Software development Life cycle (SDLC) is a process of producing high-quality software at the lowest cost and in possibly less time. Generally, SDLC has well-tested and ready-to-use phases which provide an organization to help in creating high-quality software. ISO/IEC 12207 is an international standard of software life cycle process. This standard defines all the tasks which need to develop and maintain software. SDLC targets to produce high-quality software by meeting the expectations of clients within the time limit and in budget. It is made up of a plan which describes how to develop, maintain, alter, and improve the software.

Why we need SDLC

Basically, SDLC is a method with the process, which helps in creating high-quality software. By this you can understand the whole criteria of producing effective software, that’s why SDLC is important. Without SDLC you can’t create a standard software because it gives a standard way to produce an effective and efficient software that will run in the market with client expectations which will help him in managing his part of work. With time we update the software as per customer feedbacks to get a better result which is also a part of SDLC.

Benefits of the Software Development Lifecycle

  • Forms the base for project planning.
  • Helps to estimate cost and time.
  • It gives the clarity of the project and the development process.
  • Enhance the speed and accuracy of development progress.
  • Minimizes the risks and maintenance during the project.
  • Its given standard improves client relations.
  • SDLC implement checks to ensure that the software is well tested before being installed in greater source code
  • Developers can’t move to the next step until the prior one is completed by SDLC.

What are the SDLC phases


Analyze:-  This is the initial stage to produce software. Before creating software we gather information from the client which is required to create the software as what will be nature of software, facilities, etc.

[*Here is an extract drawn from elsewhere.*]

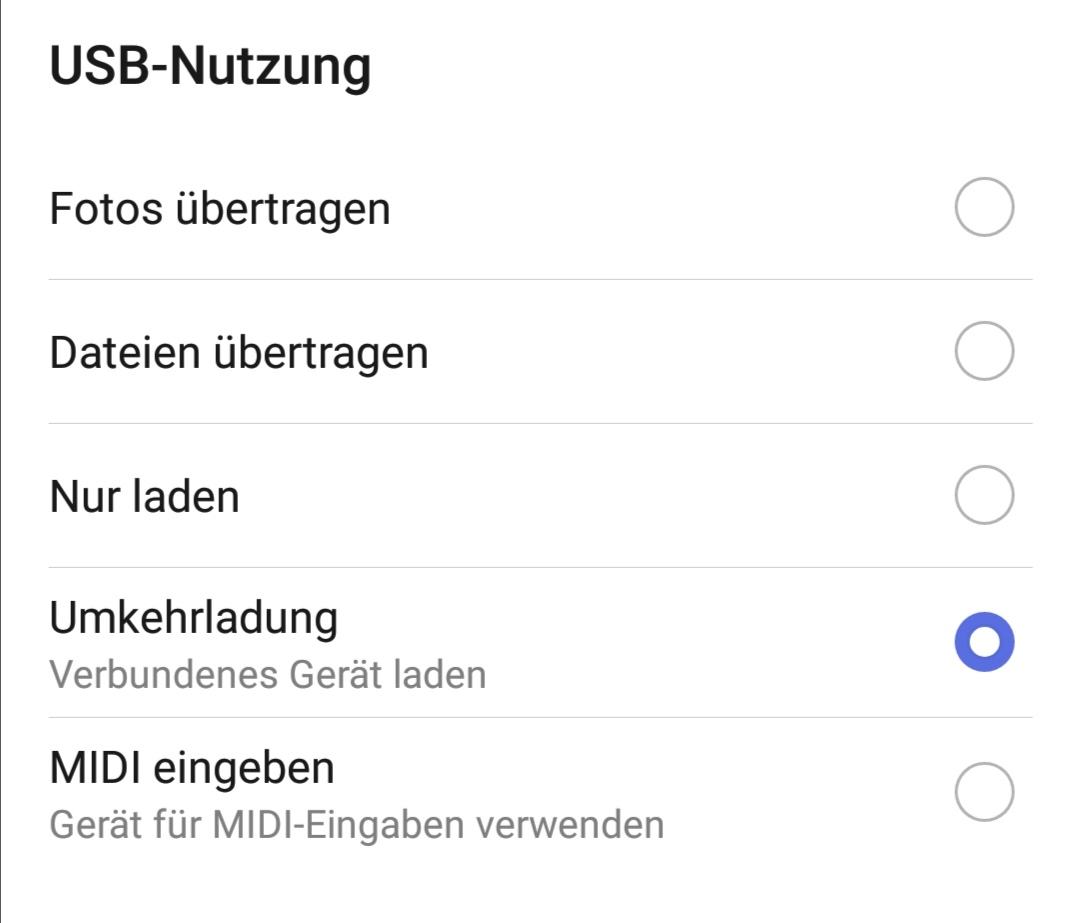
Task: Enable the Nur laden radio button
Action: pyautogui.click(x=984, y=495)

The collected data will make a sense of exactly what kind of software the client wants which will help us in making a plan and collecting the correct resources.

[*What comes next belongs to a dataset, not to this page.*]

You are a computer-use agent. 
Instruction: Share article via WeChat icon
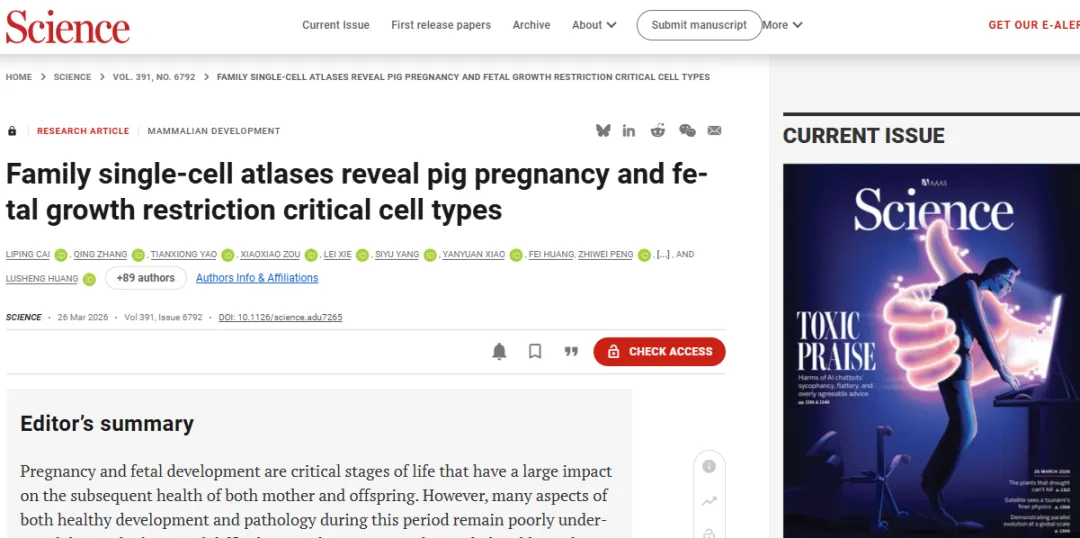coord(687,131)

Planning:-  Planning is the second phase of SDLC. Without a clear vision, it is hard to plan and gather everything related to the project goals. Planning is the one which will decide what will be the timeline of each phase and estimation of cost, and challenges involved as well as the effectiveness and exactly what resources we need to produce a software.

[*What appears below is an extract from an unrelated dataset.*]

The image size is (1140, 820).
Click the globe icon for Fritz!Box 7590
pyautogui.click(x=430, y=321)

Designing:-  Designing is the next part after planning to look into it as it is an important part to give an identity to software, like how it will be looking like, what features will be given at what place, what be the symbol kind of things which will make it unique and easy to use for users and to meet the client requirements.

Development:- The actual stage of producing software starts from here. The development process may involve teams of people, new technologies, and unexpected challenges. Developers must follow the coding guidelines defined by the programming tools like compilers, interpreters, debuggers, etc. are used to generate the code. Different high-level programming languages such as C, C++, Pascal, Java, and PHP are used for coding. The programming language is chosen with respect to the type of software that will be developed.

Testing:- In this phase of work, software development is done and ready to test to assure quality. Testing or quality assurance ensures the solutions implemented, pass the standard for quality and performance. It can involve end-to-end tests, identifying bugs or defects in the software. This stage refers to the testing only stage of the software where product defects are tracked, fixed, and reported until the product comes into the quality standards defined in the SRS.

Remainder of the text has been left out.